Comparative analysis with genetic maps of two Asterid and two Rosid species
Fifty base pairs of flanking sequences from both sides of the mapped green ash SNP markers were searched against the tomato, poplar and peach genomes (Phytozome v10.0) and coffee genome (Coffee Genome Hub) using BLASTN with an e-value threshold of 1e-5. Circos v0.69 was then used to plot synteny between green ash genetic maps and chromosomes of tomato (Krzywinski et al. 2009), coffee (Denoeud et al. 2014), peach (Arús et al. 2012) and poplar (Tuskan et al. 2006). To plot the syntenic regions, cM distances on the genetic maps of green ash were converted to base pairs using an averaged cM/bp value, based on the total linkage length in cM of the map and the estimated total genome size of green ash (i.e. 961Mb) (Staton et al, 2015).
Results
Enzyme selection
We tested whether one of the commonly used restriction enzymes would generate an appropriate distribution of fragment lengths across the genome of green ash (Fig. 1). Fragment size distribution was checked on the Bioanalyzer 2100 HS-DNA chip (Agilent Technologies, Santa Clara, CA, USA) (Fig. 1). All three enzymes yielded a large number of fragments ranging between 150bp and 500bp, which were suitable for the GBS approach. However, since both ApeKI and EcoT22I showed some repetitive peaks and a small proportion of fragments greater than 500bp, we selected the enzyme PstI to construct GBS libraries for green ash.
Assessment of GBS libraries using three different restriction enzymes. (A) GBS libraries prepared with ApeKI; (B) GBS libraries prepared with EcoT22I; (C) GBS libraries prepared with PstI.
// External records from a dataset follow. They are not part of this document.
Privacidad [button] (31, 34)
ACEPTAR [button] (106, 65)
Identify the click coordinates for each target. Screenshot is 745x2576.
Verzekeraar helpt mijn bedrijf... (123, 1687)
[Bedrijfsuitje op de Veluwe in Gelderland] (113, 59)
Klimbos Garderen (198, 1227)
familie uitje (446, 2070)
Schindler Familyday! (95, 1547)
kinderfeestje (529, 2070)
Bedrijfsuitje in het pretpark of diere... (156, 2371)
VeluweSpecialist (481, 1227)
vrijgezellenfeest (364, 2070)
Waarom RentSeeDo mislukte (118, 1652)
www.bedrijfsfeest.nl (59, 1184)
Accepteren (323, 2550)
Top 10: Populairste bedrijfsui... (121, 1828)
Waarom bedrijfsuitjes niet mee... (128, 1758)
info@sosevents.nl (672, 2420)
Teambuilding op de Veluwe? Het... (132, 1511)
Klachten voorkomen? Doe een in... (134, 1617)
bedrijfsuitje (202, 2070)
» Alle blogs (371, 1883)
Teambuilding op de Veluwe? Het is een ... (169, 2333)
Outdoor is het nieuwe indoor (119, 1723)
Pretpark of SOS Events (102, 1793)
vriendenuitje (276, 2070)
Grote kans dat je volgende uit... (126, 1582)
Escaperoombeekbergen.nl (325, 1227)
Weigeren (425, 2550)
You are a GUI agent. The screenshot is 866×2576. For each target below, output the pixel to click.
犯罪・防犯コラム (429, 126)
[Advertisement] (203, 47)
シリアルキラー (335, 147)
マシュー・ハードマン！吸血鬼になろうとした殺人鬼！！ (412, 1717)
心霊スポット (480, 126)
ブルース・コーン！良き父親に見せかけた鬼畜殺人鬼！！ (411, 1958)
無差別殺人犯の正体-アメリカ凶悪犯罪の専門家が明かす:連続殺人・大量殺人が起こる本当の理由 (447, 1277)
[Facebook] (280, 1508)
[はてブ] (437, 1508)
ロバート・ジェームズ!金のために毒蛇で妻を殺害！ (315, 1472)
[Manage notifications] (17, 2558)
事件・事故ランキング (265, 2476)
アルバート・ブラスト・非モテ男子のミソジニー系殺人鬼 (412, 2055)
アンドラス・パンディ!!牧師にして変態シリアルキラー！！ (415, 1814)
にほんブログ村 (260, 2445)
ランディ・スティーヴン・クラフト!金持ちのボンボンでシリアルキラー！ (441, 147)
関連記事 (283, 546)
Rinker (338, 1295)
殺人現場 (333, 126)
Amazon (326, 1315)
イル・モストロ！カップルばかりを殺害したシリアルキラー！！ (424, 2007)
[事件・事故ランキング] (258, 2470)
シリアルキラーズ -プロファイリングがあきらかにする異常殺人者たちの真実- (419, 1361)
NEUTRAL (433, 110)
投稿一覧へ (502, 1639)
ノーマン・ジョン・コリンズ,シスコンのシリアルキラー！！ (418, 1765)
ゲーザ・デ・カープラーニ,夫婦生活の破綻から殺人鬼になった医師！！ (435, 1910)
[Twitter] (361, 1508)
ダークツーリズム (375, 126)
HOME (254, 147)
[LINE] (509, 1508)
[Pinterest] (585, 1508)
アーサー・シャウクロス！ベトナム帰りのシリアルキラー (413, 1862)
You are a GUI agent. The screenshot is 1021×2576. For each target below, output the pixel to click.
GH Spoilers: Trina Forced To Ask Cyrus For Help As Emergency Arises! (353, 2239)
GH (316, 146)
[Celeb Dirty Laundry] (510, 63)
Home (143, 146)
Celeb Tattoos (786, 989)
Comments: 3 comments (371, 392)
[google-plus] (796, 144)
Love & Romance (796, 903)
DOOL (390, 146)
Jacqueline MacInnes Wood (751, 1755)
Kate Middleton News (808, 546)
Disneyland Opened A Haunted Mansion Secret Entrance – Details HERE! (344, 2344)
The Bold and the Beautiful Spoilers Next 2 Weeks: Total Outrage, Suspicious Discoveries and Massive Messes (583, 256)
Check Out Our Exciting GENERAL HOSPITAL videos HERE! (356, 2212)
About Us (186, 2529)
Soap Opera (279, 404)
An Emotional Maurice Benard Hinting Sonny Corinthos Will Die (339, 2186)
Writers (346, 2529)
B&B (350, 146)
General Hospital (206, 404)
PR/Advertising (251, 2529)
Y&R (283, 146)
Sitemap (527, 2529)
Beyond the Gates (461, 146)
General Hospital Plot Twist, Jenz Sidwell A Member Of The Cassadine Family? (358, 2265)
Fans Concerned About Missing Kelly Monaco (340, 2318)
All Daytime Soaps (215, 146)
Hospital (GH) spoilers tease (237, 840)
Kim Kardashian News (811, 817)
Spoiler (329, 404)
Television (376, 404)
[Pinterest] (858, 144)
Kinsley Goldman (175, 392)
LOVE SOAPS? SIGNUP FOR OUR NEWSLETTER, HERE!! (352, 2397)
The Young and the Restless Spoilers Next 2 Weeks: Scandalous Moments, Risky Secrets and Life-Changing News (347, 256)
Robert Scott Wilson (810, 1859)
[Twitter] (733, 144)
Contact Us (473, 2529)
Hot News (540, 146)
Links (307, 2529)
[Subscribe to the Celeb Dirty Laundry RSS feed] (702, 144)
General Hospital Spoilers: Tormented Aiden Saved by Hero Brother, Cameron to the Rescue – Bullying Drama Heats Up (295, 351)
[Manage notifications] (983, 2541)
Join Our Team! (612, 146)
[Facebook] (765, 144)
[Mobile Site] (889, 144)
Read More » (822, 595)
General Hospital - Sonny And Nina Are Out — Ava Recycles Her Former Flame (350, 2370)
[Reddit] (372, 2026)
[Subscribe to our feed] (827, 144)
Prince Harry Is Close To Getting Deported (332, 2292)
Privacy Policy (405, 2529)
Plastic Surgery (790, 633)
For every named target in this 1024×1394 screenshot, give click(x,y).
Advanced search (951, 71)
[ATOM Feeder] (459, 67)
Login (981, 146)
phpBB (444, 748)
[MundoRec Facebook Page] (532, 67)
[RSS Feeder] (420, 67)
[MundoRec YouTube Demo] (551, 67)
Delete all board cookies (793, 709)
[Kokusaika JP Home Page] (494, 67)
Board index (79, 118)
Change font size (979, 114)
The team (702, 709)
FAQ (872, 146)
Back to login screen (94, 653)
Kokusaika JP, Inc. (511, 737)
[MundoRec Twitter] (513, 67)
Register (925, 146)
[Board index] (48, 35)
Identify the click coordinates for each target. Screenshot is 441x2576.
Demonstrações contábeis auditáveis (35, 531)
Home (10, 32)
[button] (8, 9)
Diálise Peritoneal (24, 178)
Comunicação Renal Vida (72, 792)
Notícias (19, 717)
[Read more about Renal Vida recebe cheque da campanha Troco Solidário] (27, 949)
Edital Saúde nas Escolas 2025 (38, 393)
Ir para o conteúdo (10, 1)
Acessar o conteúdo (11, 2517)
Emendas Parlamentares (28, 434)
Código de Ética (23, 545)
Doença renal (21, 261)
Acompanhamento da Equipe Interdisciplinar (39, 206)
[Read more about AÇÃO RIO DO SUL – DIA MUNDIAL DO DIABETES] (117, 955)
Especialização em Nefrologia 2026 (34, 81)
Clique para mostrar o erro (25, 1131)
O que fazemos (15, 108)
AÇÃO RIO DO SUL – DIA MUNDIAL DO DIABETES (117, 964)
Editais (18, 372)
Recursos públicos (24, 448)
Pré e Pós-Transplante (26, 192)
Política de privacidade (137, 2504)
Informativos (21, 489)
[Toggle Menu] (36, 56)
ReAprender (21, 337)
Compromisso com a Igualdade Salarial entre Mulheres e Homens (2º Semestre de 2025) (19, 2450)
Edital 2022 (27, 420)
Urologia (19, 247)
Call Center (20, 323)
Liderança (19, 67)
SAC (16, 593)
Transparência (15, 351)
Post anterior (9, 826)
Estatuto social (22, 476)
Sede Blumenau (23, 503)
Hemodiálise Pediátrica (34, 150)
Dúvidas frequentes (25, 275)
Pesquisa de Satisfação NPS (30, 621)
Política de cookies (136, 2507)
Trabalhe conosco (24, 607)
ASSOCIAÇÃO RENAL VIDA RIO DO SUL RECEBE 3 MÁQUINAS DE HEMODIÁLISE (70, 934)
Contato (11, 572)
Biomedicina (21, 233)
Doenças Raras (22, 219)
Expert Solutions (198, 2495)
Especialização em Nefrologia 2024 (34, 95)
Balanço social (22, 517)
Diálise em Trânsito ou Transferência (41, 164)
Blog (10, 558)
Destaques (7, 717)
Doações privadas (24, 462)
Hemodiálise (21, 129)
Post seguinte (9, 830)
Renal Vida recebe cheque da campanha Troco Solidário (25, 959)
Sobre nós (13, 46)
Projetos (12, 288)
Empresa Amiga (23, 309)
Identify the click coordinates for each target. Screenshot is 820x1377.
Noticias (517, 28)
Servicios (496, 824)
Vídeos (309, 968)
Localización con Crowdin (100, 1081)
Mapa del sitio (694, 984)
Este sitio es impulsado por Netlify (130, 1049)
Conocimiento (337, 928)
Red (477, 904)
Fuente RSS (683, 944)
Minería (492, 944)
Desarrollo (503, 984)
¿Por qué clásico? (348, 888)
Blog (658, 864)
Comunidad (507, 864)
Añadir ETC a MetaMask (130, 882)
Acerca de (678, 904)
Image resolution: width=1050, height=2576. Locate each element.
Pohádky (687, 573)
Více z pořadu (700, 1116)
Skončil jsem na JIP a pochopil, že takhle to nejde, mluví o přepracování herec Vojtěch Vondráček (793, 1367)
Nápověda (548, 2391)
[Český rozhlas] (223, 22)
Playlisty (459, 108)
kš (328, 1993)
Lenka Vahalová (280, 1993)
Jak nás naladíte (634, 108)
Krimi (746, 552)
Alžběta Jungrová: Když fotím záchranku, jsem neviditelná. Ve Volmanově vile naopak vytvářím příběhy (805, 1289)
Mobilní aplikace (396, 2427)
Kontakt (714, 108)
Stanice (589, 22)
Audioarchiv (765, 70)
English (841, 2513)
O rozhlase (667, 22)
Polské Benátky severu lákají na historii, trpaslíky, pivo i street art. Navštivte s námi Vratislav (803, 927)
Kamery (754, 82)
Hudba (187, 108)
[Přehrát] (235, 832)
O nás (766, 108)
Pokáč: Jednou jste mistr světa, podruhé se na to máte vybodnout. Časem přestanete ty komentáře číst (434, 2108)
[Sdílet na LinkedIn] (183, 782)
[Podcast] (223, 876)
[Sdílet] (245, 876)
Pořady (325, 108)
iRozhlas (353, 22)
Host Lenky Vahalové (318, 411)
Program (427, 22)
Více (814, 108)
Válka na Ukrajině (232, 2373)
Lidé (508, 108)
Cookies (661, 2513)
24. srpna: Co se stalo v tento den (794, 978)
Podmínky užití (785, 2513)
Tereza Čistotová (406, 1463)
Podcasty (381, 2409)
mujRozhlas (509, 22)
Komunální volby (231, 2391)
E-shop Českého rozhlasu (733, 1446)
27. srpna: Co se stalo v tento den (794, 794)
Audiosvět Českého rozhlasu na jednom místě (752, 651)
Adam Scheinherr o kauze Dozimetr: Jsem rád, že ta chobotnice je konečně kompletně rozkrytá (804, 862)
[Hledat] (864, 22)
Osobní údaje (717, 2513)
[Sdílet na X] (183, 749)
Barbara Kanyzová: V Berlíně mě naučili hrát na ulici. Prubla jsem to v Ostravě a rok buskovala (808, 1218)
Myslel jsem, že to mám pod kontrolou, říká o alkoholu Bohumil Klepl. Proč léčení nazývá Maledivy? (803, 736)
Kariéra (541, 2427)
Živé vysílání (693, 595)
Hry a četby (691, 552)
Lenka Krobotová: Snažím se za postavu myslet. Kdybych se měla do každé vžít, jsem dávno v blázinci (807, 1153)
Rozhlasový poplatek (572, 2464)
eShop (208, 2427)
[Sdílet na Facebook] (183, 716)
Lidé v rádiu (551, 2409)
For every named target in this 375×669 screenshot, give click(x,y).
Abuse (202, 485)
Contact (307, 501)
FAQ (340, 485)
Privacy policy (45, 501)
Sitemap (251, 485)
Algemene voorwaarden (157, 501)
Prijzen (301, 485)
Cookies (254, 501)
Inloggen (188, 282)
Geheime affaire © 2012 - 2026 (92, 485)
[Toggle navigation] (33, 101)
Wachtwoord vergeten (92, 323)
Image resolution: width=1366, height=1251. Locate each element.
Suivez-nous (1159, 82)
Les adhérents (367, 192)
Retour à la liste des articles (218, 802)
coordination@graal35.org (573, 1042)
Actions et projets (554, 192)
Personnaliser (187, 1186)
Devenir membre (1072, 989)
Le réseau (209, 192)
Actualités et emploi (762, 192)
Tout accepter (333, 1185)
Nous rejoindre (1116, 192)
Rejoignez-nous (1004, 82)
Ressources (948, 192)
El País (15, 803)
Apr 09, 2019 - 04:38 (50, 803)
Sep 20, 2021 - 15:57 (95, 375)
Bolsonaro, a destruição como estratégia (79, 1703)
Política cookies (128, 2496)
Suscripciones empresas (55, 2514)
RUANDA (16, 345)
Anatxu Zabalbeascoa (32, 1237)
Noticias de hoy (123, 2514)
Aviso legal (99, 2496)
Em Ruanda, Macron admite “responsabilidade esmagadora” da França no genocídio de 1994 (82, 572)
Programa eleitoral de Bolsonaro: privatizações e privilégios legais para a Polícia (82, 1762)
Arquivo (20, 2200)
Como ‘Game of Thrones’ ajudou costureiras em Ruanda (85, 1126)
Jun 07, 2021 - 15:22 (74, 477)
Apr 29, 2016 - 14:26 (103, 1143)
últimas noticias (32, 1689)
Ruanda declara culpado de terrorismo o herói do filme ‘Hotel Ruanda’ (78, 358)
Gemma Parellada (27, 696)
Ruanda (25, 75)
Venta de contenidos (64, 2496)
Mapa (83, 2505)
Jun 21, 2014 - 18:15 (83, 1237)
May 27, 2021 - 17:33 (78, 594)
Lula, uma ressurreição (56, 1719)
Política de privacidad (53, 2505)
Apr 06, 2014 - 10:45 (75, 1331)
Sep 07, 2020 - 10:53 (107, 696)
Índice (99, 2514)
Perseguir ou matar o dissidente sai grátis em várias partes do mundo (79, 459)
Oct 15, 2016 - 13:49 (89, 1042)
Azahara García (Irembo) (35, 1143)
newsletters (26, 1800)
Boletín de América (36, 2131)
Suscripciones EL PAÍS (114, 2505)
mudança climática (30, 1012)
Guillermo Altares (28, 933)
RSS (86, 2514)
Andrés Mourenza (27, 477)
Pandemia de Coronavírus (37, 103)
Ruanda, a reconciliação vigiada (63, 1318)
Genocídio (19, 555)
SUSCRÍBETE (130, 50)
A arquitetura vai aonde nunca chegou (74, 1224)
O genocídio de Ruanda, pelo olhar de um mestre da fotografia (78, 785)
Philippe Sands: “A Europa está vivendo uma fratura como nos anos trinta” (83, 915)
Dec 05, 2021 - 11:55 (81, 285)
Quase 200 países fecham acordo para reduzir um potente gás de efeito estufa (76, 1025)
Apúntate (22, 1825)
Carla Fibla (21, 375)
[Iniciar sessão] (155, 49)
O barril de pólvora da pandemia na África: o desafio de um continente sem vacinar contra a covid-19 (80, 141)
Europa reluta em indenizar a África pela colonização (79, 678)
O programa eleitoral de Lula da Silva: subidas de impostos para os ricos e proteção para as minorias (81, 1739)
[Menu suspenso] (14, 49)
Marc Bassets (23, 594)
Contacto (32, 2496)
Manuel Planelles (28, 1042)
Genome-wide identification of SNPs
To identify genome-wide SNPs from green ash, the 6-base cutter restriction enzyme PstI was used to digest the genome and construct the 96-plex GBS libraries of the 91 individuals in the F1 population and their male and female parents. A total of 63,540 putative SNPs that had a MAF of 1% were identified using the TASSEL GBS pipeline. With a maximum of 20% missing genotype data, 5,712 SNPs were retained for map construction. The frequency of SNP occurrence across the genome is summarized in Table 1. In general, the frequency of transitions (63.65%) was higher than transversions (35.83%). The most widespread variation was A/G (31.86%) while the least common variation was C/G, accounting for 6.53% of the total detected SNPs. We observed a transition:transversion (Ts/Tv) ratio of 1.78, which was similar to the observations for other plant species (Gaur et al. 2015; Pootakham et al. 2015). A set of bi-allelic SNPs were scored as lm x ll, nn x np and hk x hk. By using a stringent cutoff of 10% missing data, 2,729 high quality and polymorphic SNPs were retained for further analysis. A total of 727 and 1,548 SNPs were polymorphic in maternal and paternal parents, respectively, while 454 SNPs were polymorphic in both parents.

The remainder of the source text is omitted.